И все-таки разговор внезапно оборвался, будто уж решительно все, что накопилось почти за год, сказано-пересказано. Выдержать молчание — оно было именно о том единственном — оказалось не под силу. Отец отнял руку. Виктория встала, начала легким тоном:
— Знаешь, ляг. Ну, не уснешь, все-таки отдых… — испугалась нечаянного сходства и низким, опять не своим, тети Маришиным голосом: — Я-то выспалась у Наташи. Твое белье шерстяное достану, — подошла зачем-то к шкафу, спохватилась: в нем все дышит мамой. — Ложись. Я сейчас… — и вышла, так лучше обоим.
В кухне еще копошился хозяин.
— Кипяточку, что ль?
— Нет, спасибо. Спасибо за все… спасибо. Отдыхает папа. — Вдруг представила, как он стучал в ту комнату и крикливая новая жиличка…
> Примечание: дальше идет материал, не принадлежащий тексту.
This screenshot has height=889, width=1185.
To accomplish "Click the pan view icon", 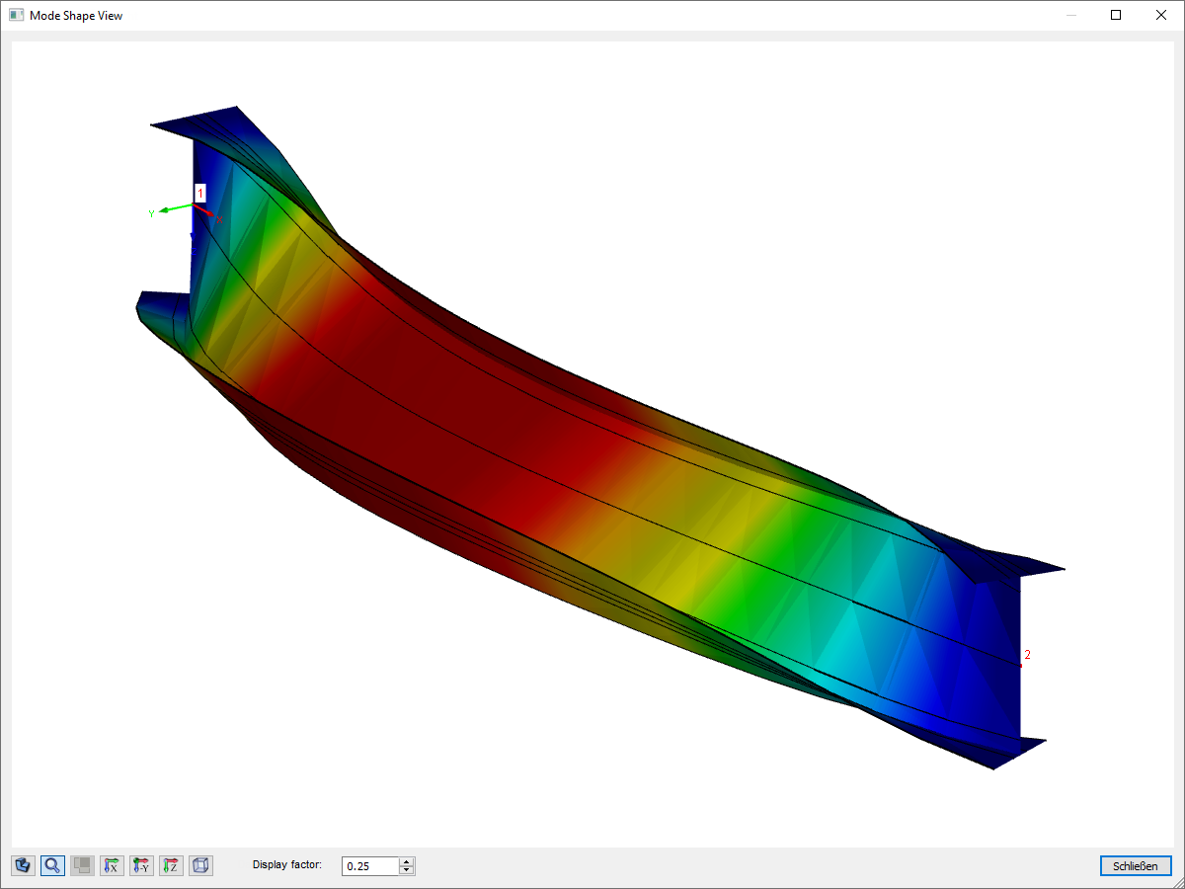I will (x=82, y=865).
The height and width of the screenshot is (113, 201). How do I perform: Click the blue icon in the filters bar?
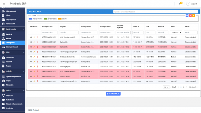click(x=187, y=16)
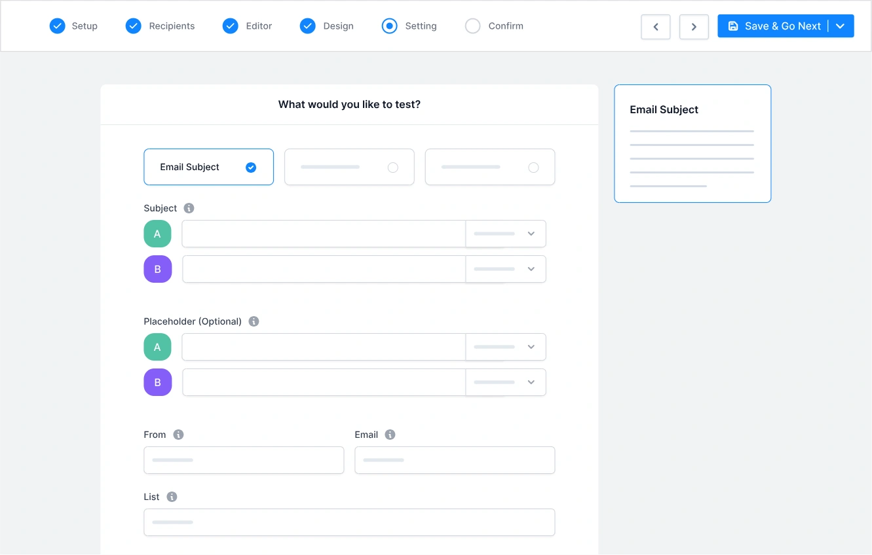Select the second test option radio card
Viewport: 872px width, 555px height.
349,167
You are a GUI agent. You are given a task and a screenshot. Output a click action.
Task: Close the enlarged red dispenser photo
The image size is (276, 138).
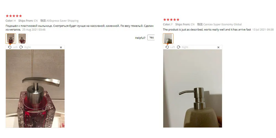point(61,47)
— Я аккурат на крыльце лед скалывал, глядь — бравый такой военный. Очень из себя хорош Кирила Николаич, как молодой.
Хорошо, что Ефим Карпович, лучше, что он спокойно, с удивительным своим тактом…
— Я давал телефон, а Кирила Николаич «не надо, говорит, побежит бегом, еще застудится. Подожду».
— Давно… папа?
— Не так… Щец я разогрел, свининку с картошечкой покушали, чаек после… Побеседовали недолочко, побрились, постриглись… Здоровьем-то крепок, говорит. И на взгляд.
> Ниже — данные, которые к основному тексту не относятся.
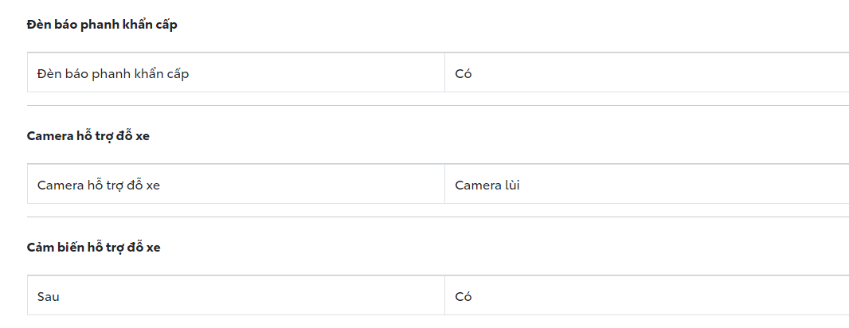Click the bold Camera hỗ trợ đỗ xe heading
The width and height of the screenshot is (849, 328).
click(x=88, y=136)
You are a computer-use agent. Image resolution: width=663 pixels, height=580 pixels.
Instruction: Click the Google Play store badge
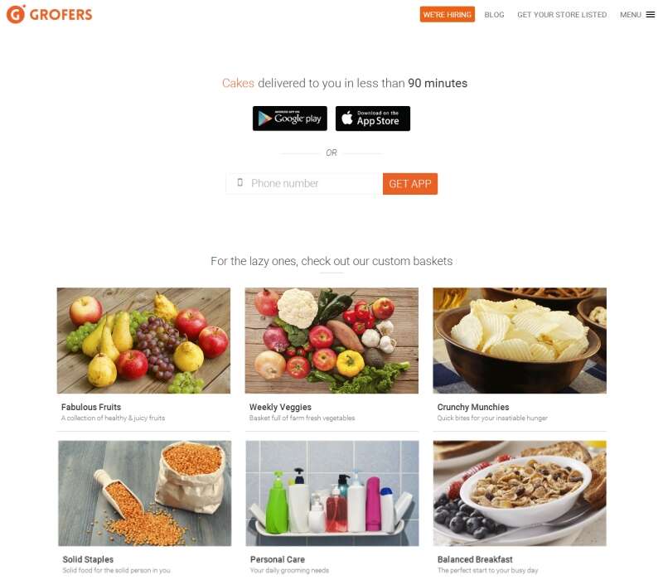pos(290,118)
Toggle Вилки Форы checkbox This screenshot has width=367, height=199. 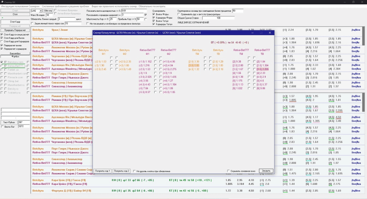[155, 15]
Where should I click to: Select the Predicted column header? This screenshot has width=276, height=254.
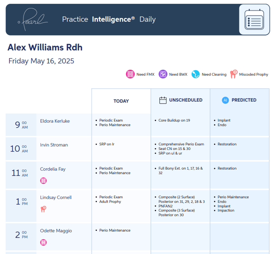click(244, 100)
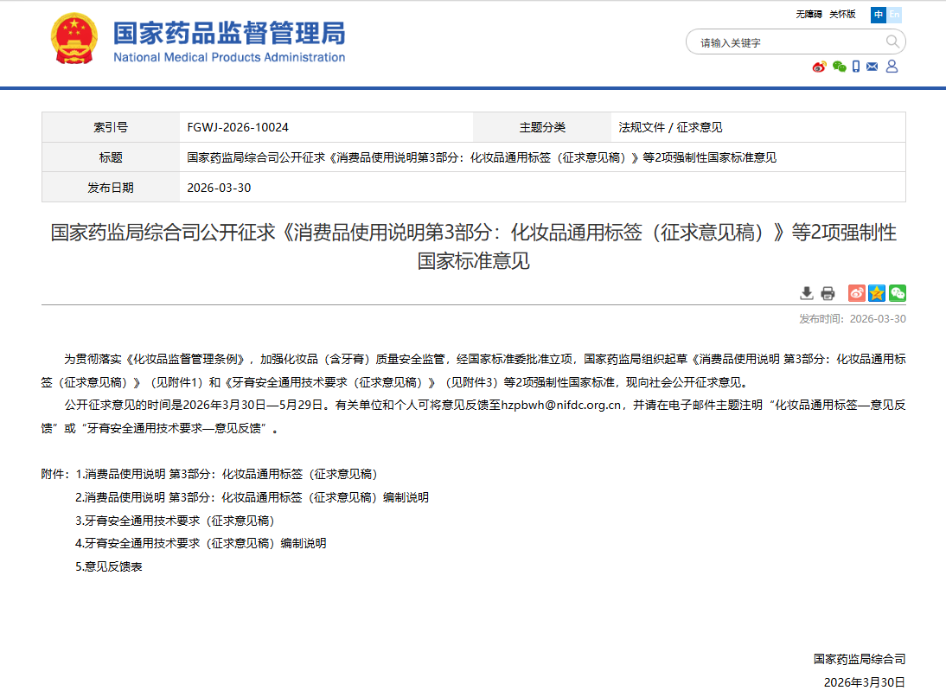946x697 pixels.
Task: Switch to 关怀版 care mode
Action: click(x=842, y=15)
— Да. — И только тут подумала, что и верно: хоть и худой, и глаза от ветров и бессонниц набрякли, а не сравнишь с тем, какой приехал в восемнадцатом.
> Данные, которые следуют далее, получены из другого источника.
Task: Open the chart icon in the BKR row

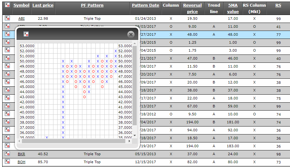Action: [7, 154]
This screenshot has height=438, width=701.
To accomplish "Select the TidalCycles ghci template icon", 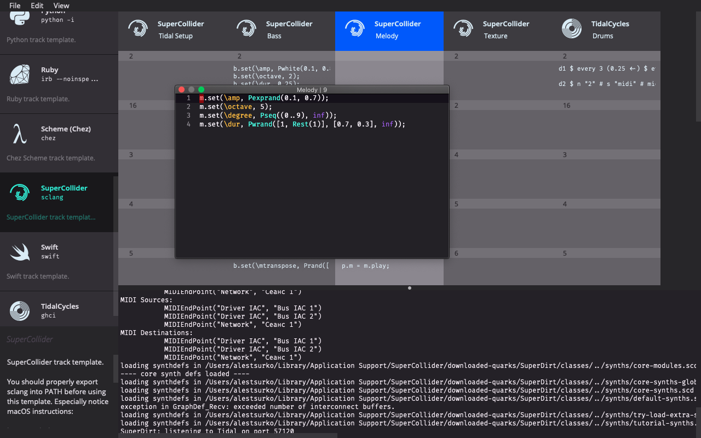I will tap(19, 311).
Отец лег на ее кровать, а не на свой диван. Лежал неподвижно, лицом к стене. Она знала, что он не спит, но ходила как можно тише и не заговаривала, — ничем ему не поможешь.
Подходило время завтракать и отправляться в дорогу. Все у нее было готово уже, закипал кофейник на керосинке. И тут сон одолел отца. Она услышала вдруг неровное тяжелое дыхание, он застонал и проснулся. Но лежал так же, лицом к стене, пока она осторожно, как будят усталых, не сказала:
— Без десяти четыре, папа.
Он умывался, одевался, их разделяла ширма с аистами, разговор о насущных мелочах — табаке, носках, портянках — шел легко. Неужели так и останется? Так… врозь?
— Скажешь, когда наливать кофе.
— Пожалуйста, уже.
Отец подошел к столу.
— Доброе утро, Виташа. — Первый раз они взглянули в глаза друг другу, он обнял ее и, не отпуская, прижался головой к голове. — Она вернется. И мы поможем ей забыть дурной сон.
Дурной сон?.. «Всю жизнь с ним промучилась… Точно каменный гость, всех пугал…». И в письме: «Когда приедешь, буду совершенно счастлива…» Поможем забыть? Нет. Как сказать? Ничего нельзя сказать. Легонько погладила его плечо.
— Цветок может быть только цветком. И ничего другого ни требовать, ни ждать нельзя.
Если б он читал ее письма, слышал грубые циничные слова… А может быть, слышал не раз?.. И все-таки ждал, надеялся…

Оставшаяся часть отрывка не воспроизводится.